Luckily, the handful of AC’s that can be easily mixed up are not just in the same classification subgroup, they’re so similar in the nature of their perspectives and opinions that it really doesn’t matter who’s who. For all practical purposes, they’re socially and functionally identical (if not out-n-out sock-puppets). I’m not really responding to individuals when I reply to not-even-wrong, ‘had me, lost me, drove-me to the other side’ comments. In those cases, I’m responding to archetypes.

In this case, there are a few relatively new (& one or two who’ve been around for a while, but intermittently) commenters whose tone and argumentative cadence are noticeably similar, but used at different scales: there’s ‘anarcho-authoritarian pedantry’, and then there’s ‘pedantry hype-man’.

Anonymous Coward says:

Re: Re: Re:6 Corporations are not Citizens

I suppose I should’ve been more specific to the case at hand, which is that there are a couple of people who snipe with short, sarcastic, ineffectual phrases that only make sense if willful ignorance is being used to maintain a negative or hostile atmosphere in the name of trolling. Barring that, the commenter may be someone whose concrete thinking restricts his or her ability to interpret metaphor and humor, leading to frequent misunderstandings.

robin ottawa says:

Google algorithms will set you free

“…All of these lawsuits went nowhere fast. The reason why seems fairly straightforward: it’s Google’s search engine, and it gets to decide how its algorithm works. Having the courts come in and start mucking with that gets problematic fast.

Yes, their business dies if they (get caught) interfere with factual results.

Anonymous Coward says:

Poor judge doesn't realize what this is about.
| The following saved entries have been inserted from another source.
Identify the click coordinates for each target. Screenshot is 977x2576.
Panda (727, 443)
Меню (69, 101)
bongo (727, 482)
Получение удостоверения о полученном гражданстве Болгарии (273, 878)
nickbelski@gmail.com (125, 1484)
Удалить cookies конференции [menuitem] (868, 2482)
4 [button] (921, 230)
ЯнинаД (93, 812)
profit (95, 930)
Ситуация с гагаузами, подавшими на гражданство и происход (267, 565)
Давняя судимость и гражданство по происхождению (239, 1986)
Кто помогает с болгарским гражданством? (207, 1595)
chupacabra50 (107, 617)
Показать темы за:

Every webmaster has blacklisted somebody. In a lot of cases it is all of the CIDR blocks for an entire country. I guarantee you if you go to the webmaster for the state website and ask him for his blacklist, he’s got a fat one.

So Google never considered E-vultures to be important enough to send them a cease and desist letter, and just blocked them. Kicking a piss-stinking vagrant out of the front doorway of your bodega in the morning isn’t restricting trade. In fact trade doesn’t happen until he leaves.
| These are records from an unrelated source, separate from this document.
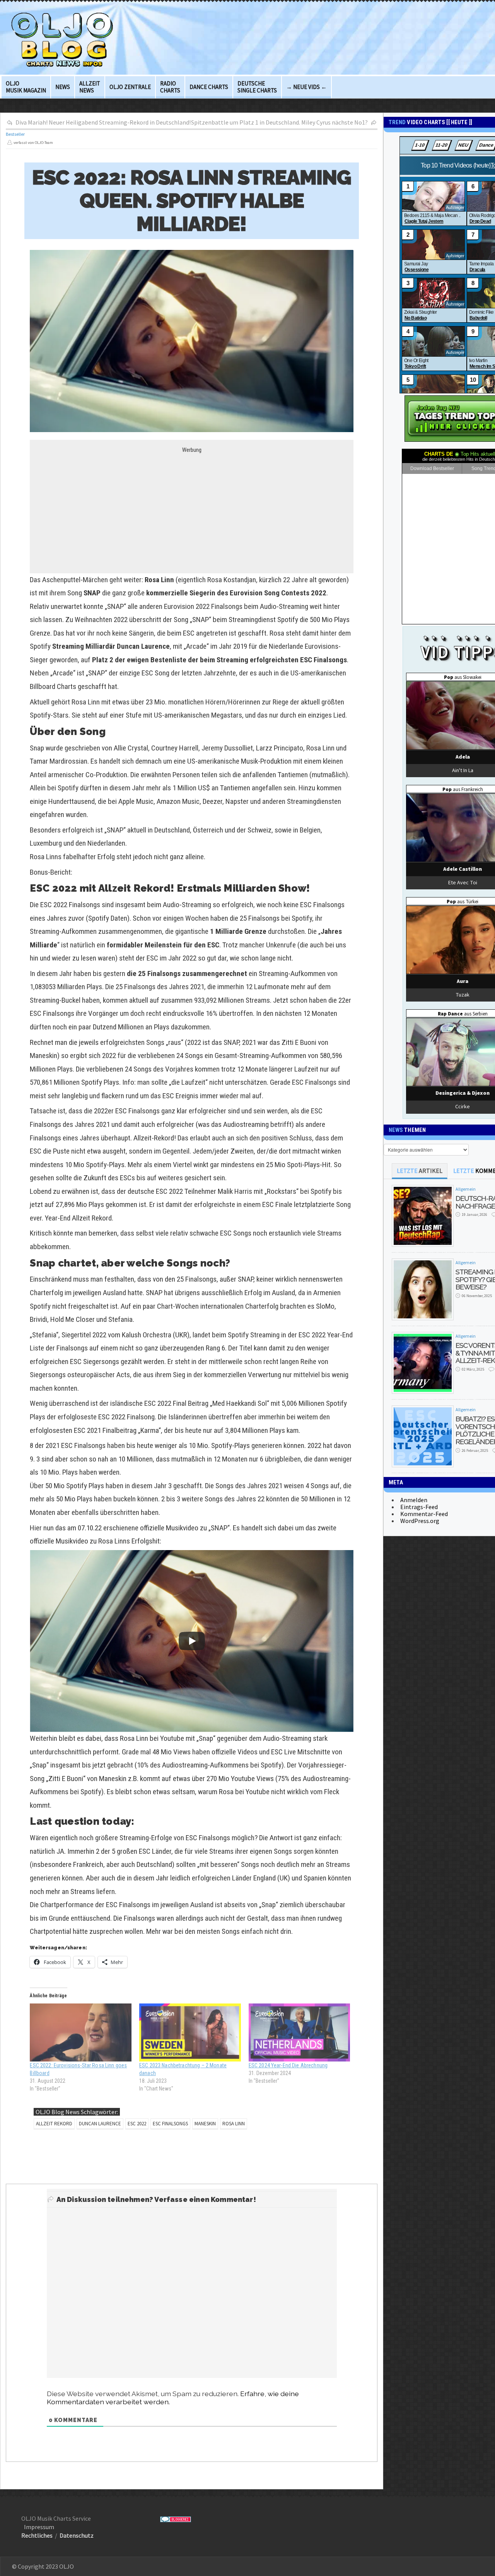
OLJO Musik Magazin (26, 87)
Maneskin (205, 2123)
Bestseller (15, 134)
This is likely about E-ventures making hay for marketing purposes, and using the court as a venue for generating publicity. Poor dumb judge…

Anonymous Cowherd says:

"nothing that violated any of Google's stated rules"

You mean Google’s lawyers forgot to add the CYA clause?

I’m not even a lawyer and even I know that something to the tone of:
“We may terminate or suspend your account at any time, at our own sole discretion, for any or no reason, with or without notice” just belongs in any remotely professional Terms of Service.

Precisely because of stupid lawsuits like this.

Anonymous Coward says:

Re: Re: "nothing that violated any of Google's stated rules"

Google’s policies include some basic catch-alls, saying that it can choose to remove search results based on “policies.”

I read the Cowherd’s comment as referring strictly to the part involving the possibility of ‘did not comply with policies’ being libelous, and the fact that their ToS didn’t include a hardcore catch-all such as ‘removal can also result from simple whimsy motivated by nothing whatsoever: we reserve the right act out of pure capricious impulsivity.’

Anonymous Coward says:

Simple way to gut the Gordian Knot, you just...

put their item on the very last page of results returned. If you have to go to the 100th, 1000th, or 1,000,000th page to see them come up, how many would actually do that. Since they are a SEO company, this might put a bit of a dint in their reputation as a SEO.

There are very few queries that don’t get at least 10 pages of results, most give me 100’s of pages of results.

And.. before anyone tries to correct the use of “gut” above, I’m pondering on when I’ll be gutting my beasties for the freezer. Need to do this soon as we’re down to our last roast now.

Anonymous Coward says:

and furthermore that Google was misleading in some of its public statements about what it will and won’t remove from the web, as well as how it alerts people to those removals.

Mike, you’ve been pointing out for years that Google can’t remove things from the web, only from its search pages. Don’t fuck up the little things, aye?